Comedian Paula Poundstone emceed the gala, and the legendary Judy Collins performed. UCLA Chancellor Gene Block, Patrick J. Kennedy and the producers of the popular Showtime television show “Homeland,” Alex Gansa and Howard Gordon, were honored for their contributions to reducing stigma surrounding illnesses of the mind and brain.
Deans, faculty and staff from nearly a dozen UCLA schools and departments were among the guests, as well as philanthropists Jane and Terry Semel, Tony and Jeanne Pritzker, Garen and Shari Staglin of Staglin Family Vineyard, Renee and Meyer Luskin, and entertainment executives from FX Networks, Showtime and HBO.

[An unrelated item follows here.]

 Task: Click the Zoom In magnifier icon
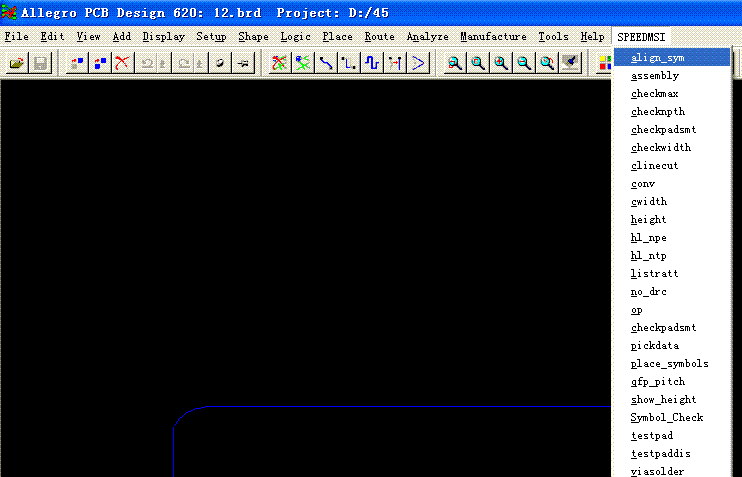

Block was presented with the Friends’ Visionary Award by Sherry Lansing, former Chairman and CEO of Paramount Pictures and a member of the UC Board of Regents, who cited his ongoing leadership at the helm of one of the world’s preeminent research universities. Block is also on faculty in the department of psychiatry and biobehavioral sciences, where he conducts research on the neurobiology of circadian rhythms, the neural mechanisms by which organisms adjust sleep and wakefulness to the day and night cycle.
The chancellor congratulated the Friends for “…raising awareness about mental health issues and solutions” through the Friends Scholar Program and other offerings, including the Open Mind lecture and film series.
Maria and Bobby Shriver presented Kennedy — their cousin — with the Humanitarian Award for his continued commitment to mental health issues as the founder of the nonprofit organization, One Mind.
Dr. Nancy Glaser, a psychiatrist and founding president of the board of directors of the Resnick Neuropsychiatric Hospital at UCLA, presented “Homeland” producers Gordon and Gansa with the Artistic Award of Courage for their portrayal of bipolar disorder through their show’s protagonist, Carrie Mathison, played by Emmy- and Golden Globe- winner Claire Danes. In accepting the award, Glaser challenged the entertainment community to continue its work in creating characters that spotlight disorders of the mind and brain, while helping to eliminate stigma associated with these illnesses.
“Our four honorees all epitomize the spirit of living a life dedicated to helping improve the lives of others,” said Vicky Goodman, founder and president of the Friends of the Semel Institute. “Sadly, we live in a society that still discriminates against and stigmatizes those with mental illness… Only by supporting innovative research will we begin to alleviate the pain and suffering caused by illnesses of the mind and brain.”
The gifts are part of the Centennial Campaign for UCLA, a $4.2 billon fundraising drive scheduled to conclude in 2019, the university’s 100th anniversary.